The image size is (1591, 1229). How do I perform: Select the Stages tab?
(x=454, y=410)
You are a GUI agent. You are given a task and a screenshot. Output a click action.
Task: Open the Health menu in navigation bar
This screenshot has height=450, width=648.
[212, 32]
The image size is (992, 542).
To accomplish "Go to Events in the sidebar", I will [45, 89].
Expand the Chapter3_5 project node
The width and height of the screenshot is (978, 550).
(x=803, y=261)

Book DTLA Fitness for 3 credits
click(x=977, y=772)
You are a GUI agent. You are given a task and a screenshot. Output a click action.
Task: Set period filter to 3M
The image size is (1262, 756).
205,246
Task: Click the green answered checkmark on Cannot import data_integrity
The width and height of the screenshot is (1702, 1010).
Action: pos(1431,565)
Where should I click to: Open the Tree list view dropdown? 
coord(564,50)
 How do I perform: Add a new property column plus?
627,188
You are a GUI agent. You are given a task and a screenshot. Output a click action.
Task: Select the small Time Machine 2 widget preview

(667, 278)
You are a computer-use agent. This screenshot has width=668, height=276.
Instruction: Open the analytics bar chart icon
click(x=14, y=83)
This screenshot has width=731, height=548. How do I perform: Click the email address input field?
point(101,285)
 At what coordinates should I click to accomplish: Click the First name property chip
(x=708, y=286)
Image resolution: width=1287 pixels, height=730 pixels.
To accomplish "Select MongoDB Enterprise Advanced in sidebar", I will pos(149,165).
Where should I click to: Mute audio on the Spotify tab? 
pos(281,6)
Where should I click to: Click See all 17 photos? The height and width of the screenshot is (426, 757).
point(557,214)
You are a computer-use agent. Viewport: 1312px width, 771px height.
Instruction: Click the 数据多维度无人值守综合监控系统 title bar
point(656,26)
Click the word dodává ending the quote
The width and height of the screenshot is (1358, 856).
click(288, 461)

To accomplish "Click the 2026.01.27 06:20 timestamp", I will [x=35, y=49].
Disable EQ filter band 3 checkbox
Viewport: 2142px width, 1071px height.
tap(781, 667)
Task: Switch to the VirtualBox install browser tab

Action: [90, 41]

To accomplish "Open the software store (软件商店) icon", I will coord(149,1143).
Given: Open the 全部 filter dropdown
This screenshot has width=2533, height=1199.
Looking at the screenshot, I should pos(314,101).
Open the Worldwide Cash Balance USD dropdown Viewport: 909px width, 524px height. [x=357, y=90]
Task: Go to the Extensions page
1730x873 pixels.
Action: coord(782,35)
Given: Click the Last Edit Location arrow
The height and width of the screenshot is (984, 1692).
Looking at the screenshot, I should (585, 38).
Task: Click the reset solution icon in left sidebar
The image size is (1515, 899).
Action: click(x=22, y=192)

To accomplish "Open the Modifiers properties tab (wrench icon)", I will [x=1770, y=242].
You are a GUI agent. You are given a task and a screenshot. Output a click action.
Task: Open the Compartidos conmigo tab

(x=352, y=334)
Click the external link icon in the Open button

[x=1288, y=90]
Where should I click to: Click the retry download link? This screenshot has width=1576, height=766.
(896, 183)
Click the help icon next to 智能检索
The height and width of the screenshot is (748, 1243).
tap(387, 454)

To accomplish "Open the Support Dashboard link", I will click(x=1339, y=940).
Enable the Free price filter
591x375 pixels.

● ● ● ●

Problem description:
How many of the lines in the records above include the word "computer"? State that number alone.

Answer to the exercise:
2